If you are asking yourself where I have been (I am sure that isn't the case with more than 1 or 2 people) then let me answer your question. This is what we have been up to:
One of my best friends since 1st grade got married this last weekend! Steve and Maicy were waiting during picture time, so were Jackson and I.
And of course we needed to make time for mani's and pedi's! Our hands and feet really did need this! Especially after working to make a machine shed into a reception hall!
The beautiful couple, may God richly bless your lives together! We couldn't be more happy for you! (Unless of course you decided to move that dairy farm back here where you belong!)
So, between running the kids here and there between ball and everything else, and helping to get this wedding off without a hitch, it has been busy around here. A good busy though. And I did find myself feeling a little bit sorry for myself once in awhile since my friend is now living 3 hours away from me. You need to understand that neither of us have a sister, and God so firmly planted us into each other's lives to fill that space. So, it is bittersweet for me, I am soooo happy for her and have no doubts that this is the man God chose for her, yet I will miss my friend being a short 45 min drive away from me.

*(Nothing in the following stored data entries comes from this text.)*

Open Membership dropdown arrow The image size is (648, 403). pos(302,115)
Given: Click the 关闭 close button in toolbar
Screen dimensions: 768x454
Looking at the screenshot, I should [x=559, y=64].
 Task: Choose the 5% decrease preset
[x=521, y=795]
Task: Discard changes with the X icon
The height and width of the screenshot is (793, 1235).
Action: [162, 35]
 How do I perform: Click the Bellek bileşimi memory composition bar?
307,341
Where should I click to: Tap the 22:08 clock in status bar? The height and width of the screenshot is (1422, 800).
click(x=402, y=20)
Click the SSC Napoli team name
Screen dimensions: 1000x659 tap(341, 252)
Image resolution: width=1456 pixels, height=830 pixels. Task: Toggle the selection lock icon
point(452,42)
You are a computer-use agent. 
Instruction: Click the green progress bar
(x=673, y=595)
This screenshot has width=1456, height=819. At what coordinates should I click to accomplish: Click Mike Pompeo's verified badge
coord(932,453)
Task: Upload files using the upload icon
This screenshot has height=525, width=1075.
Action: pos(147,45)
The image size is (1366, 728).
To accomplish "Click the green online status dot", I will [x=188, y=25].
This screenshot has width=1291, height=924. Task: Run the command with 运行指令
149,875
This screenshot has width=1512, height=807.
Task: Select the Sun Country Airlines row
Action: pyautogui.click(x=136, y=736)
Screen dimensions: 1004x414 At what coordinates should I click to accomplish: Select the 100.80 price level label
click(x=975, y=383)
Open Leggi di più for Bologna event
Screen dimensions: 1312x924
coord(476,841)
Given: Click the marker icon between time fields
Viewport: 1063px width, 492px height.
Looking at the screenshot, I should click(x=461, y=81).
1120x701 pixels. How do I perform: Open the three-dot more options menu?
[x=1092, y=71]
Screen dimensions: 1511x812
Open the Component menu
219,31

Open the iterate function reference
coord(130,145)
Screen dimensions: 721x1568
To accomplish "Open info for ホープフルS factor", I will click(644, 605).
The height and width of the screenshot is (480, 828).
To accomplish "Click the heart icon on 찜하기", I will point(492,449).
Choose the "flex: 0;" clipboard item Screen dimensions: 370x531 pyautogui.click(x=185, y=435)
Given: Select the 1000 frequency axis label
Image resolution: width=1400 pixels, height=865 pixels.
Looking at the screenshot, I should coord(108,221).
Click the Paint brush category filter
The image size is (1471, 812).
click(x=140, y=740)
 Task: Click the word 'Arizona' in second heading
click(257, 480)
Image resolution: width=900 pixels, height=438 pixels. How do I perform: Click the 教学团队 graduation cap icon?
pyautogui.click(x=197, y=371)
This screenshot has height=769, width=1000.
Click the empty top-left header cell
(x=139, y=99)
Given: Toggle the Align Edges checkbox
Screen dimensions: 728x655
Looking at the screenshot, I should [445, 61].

In other news. There is no news. I am finding myself wrestling with things right now. I feel so completely out of control as far as the future of our family that somedays I just don't know what I will do. My comfort is in knowing that while it feels out of control to me, God has us right in His palm and knows what comes next. But knowing that, doesn't make my insecurities go away. My lack of trust isn't in Him, but in myself. In the missing of a phone call from an agency, why can't they just leave a message so I don't have to wonder if I need to call back or what they really wanted!? Why don't they call my cell phone?! Don't they know I have caller ID and by saying nothing they are really ruining the rest of my day?! Do I call them back? Will I sound like a crazy person, "yeah, um, we aren't actually going through you for an adoption agency, but I see that you called at such an such a time and I was, uh, just wondering what that was in regards to?' I am crazy, its okay. I have come to grips with that a long time ago. (confirmed by the fact that I stayed up until 2am last night to make sure no tornados came through here while everyone else slept-- soundly-- because why wouldn't you sleep soundly, the tornados were over 75 miles away!) So anyway, now that you all can see how neurotic I really am, you know a little bit more what has been going on! Which is again, nothing. Just so we're clear.